For storytelling at its
finest, you have to get back to a regular theatre and marvel at the unassuming
craftsmanship of Chris Goode. The Adventures Of Wound Man And Shirley is
a funny and moving tale of teenage sexual yearning, made special by Goode's
combination of surreal conceit and immaculate narrative structure.
Shirley is a 14-year-old boy deeply in love with one of his
classmates; Wound Man is an unlikely superhero, modelled on a 15th
century medical engraving.
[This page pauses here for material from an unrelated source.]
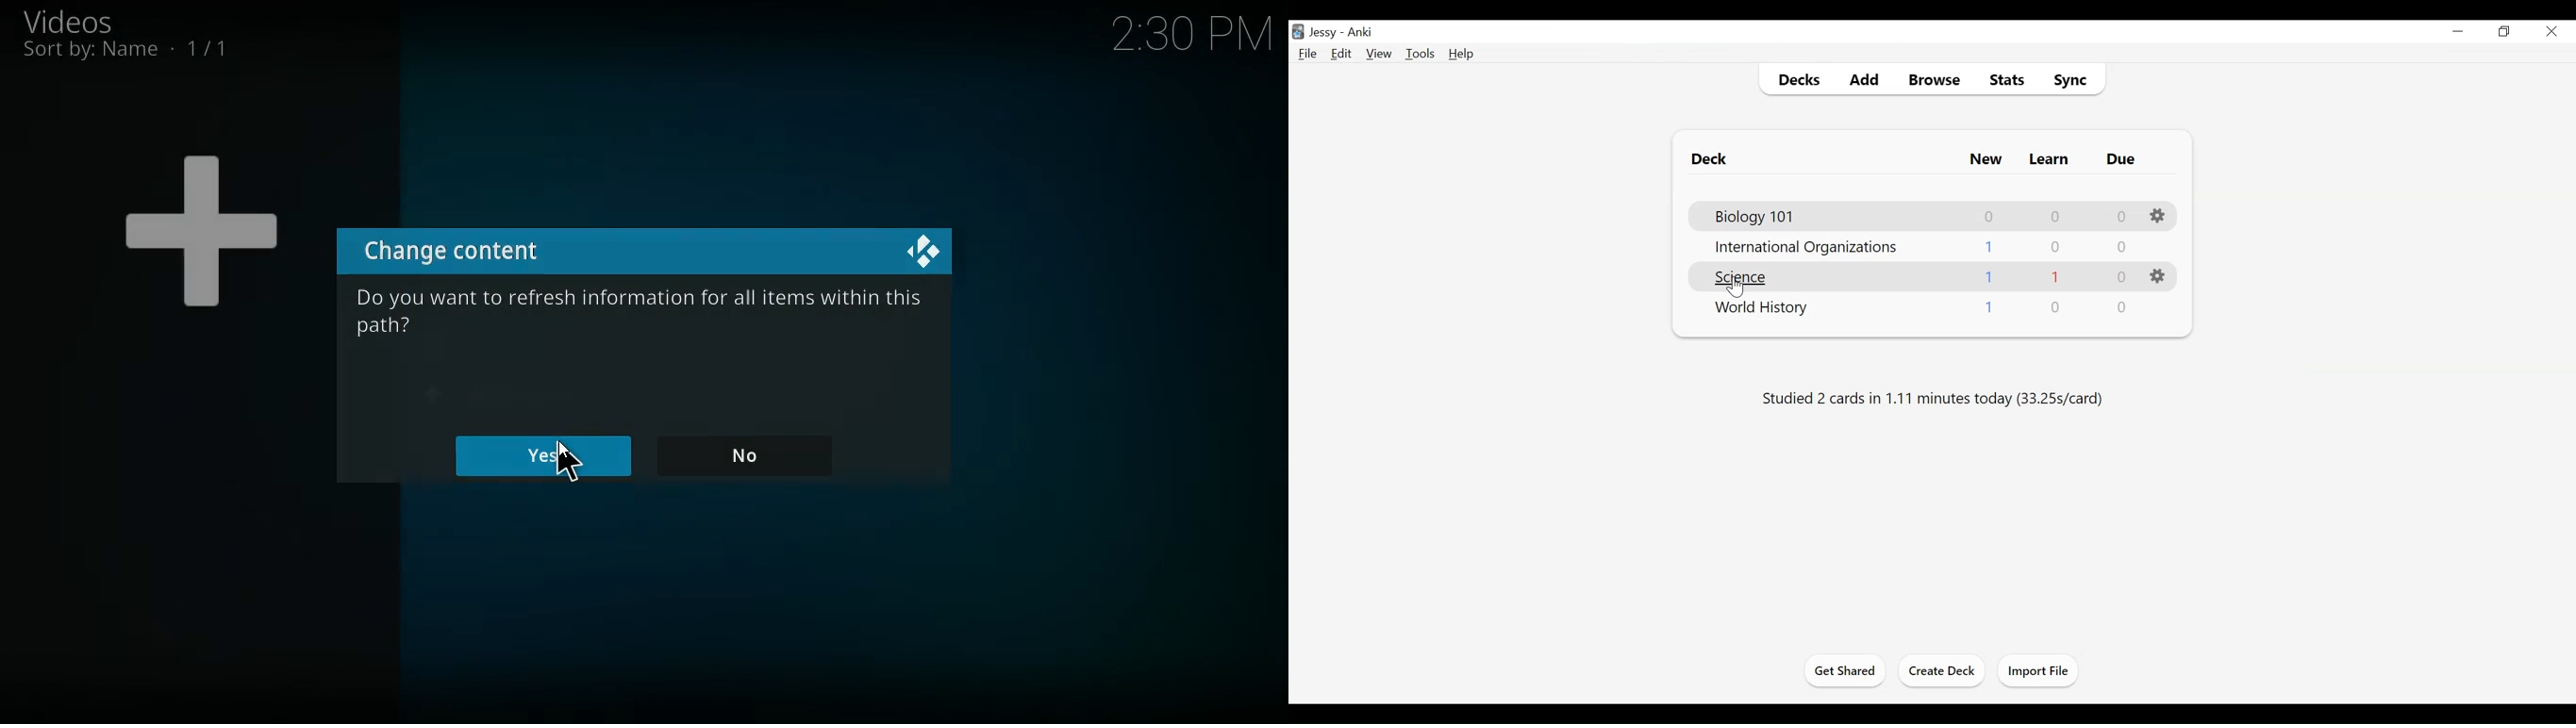 The width and height of the screenshot is (2576, 728). Describe the element at coordinates (2121, 277) in the screenshot. I see `Due Cards Count` at that location.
His superpower is an extreme form of empathy which
is capable of helping even Shirley through unrequited love, family tragedy and
teenage angst. Goode's heartbreakingly romantic vision sends you home with a
warm and rosy glow and the pleasure of a tender tale perfectly told.
One Thousand And One Nights, Royal Lyceum, until 3
September; The Wind-Up Bird Chronicle, King's Theatre, run ended; You Once Said
Yes, Underbelly (Venue 61b), until 29 August; A Machine To See With, St
George's West (Venue 157), until 28 August; The Adventures Of Wound Man And
Shirley, Pleasance Courtyard (Venue 33), until 29 August.